▶ Exercise objective: In the records below, find the line that contains "Image resolution: width=968" and the line that contains "Pick the bright cyan palette color block", then retype exactly those two lines and every line between them.

▶ Records for the exercise:
—————

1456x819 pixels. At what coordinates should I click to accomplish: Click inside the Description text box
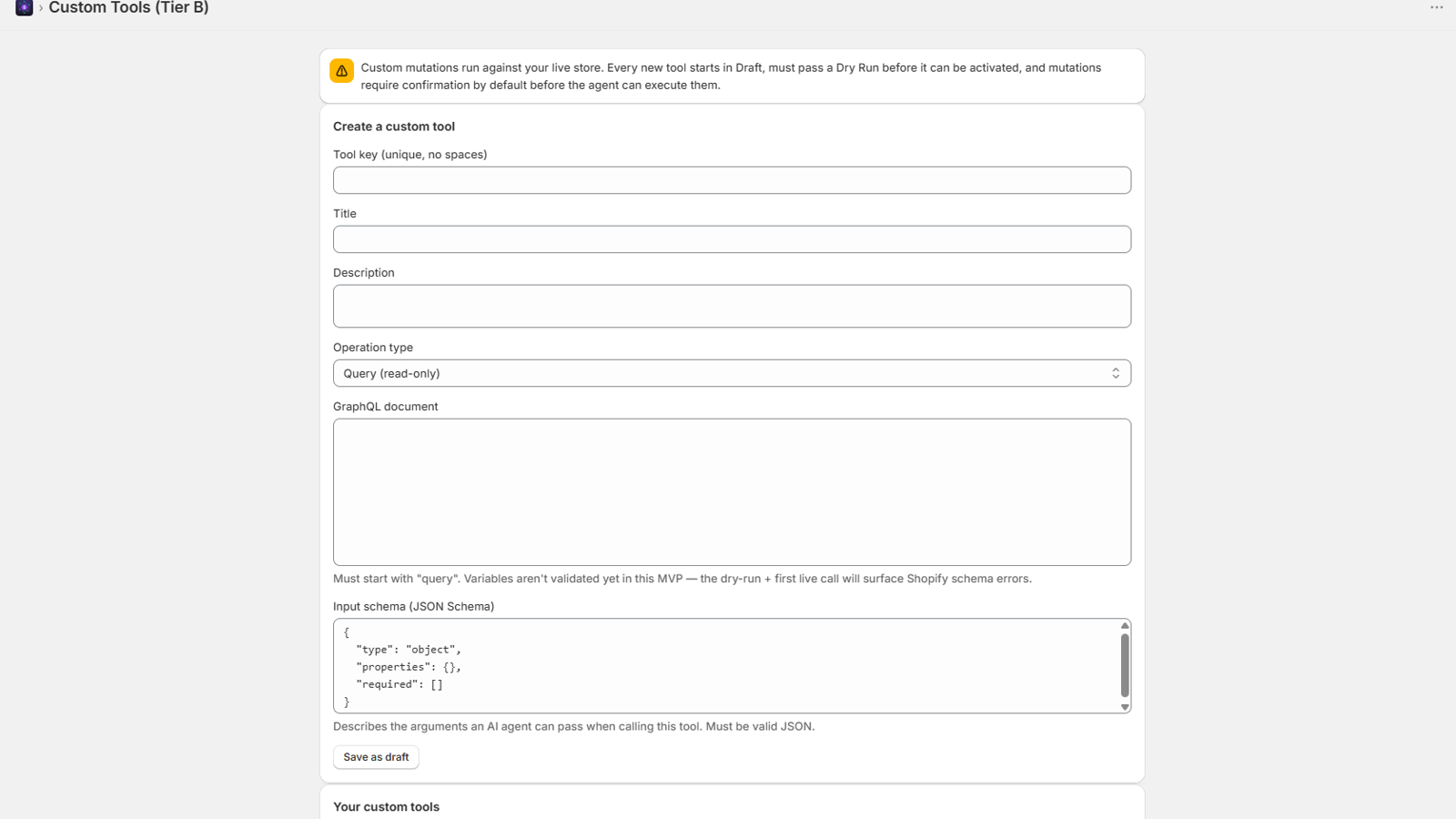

—————

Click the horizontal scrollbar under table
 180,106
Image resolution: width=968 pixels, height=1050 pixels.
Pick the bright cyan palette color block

—————

▶ Exercise answer:
Image resolution: width=968 pixels, height=1050 pixels.
Pick the bright cyan palette color block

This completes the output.